Directive:
Reproduce only the stretch of entries that opens with the line containing "This screenshot has height=616, width=800." and closes with the line containing "This screenshot has width=363, height=481.", both ends included and requests kept, multiplying each click coordinate in the answers by 1.4 and rounding to whole numbers, with halves rounded up.

Input records:

· · · ·

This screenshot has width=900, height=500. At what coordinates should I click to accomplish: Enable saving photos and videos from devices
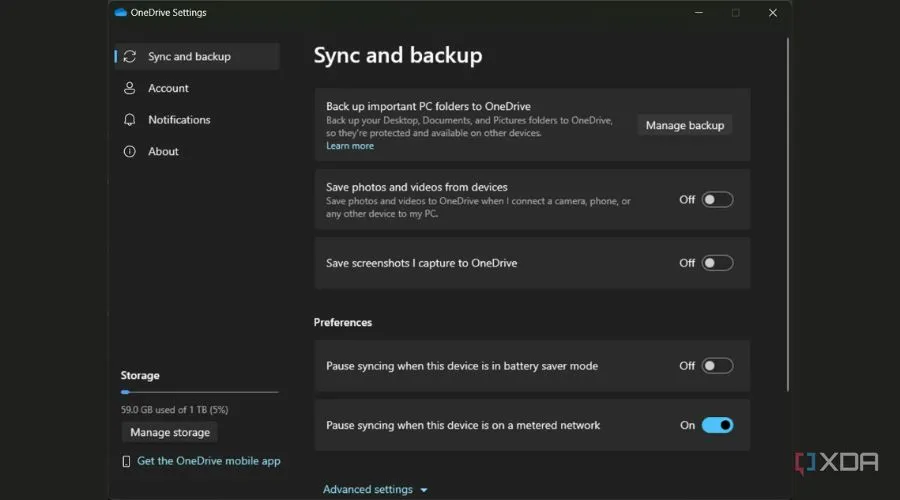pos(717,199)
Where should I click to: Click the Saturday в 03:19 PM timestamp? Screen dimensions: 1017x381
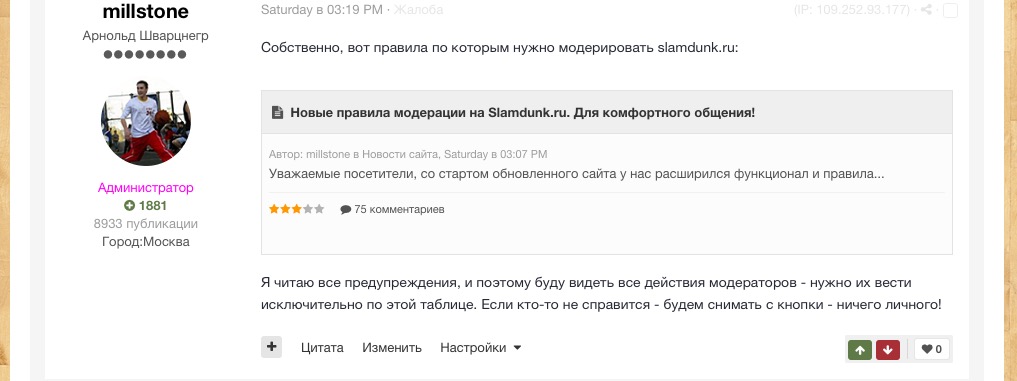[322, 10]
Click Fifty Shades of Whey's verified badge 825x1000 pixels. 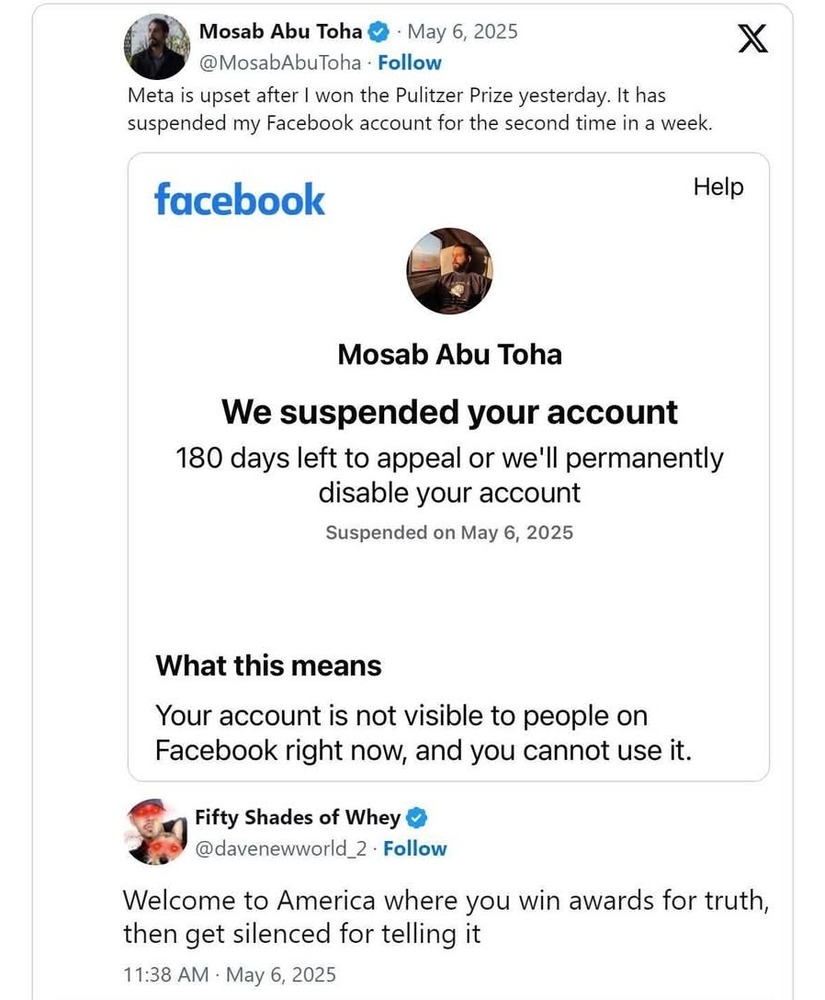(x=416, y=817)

· · · ·

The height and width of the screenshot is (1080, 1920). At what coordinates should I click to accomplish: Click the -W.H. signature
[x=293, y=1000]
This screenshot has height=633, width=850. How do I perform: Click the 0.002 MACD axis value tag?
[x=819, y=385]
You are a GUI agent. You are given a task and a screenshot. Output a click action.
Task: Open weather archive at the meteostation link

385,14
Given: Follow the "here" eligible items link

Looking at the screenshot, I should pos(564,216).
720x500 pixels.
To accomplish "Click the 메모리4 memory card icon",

· · · ·

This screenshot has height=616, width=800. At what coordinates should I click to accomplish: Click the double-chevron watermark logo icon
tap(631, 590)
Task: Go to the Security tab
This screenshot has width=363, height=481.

· · · ·

Reply:
This screenshot has height=616, width=800. At what coordinates should I click to accomplish: Click the double-chevron watermark logo icon
tap(883, 826)
Task: Go to the Security tab
This screenshot has width=363, height=481.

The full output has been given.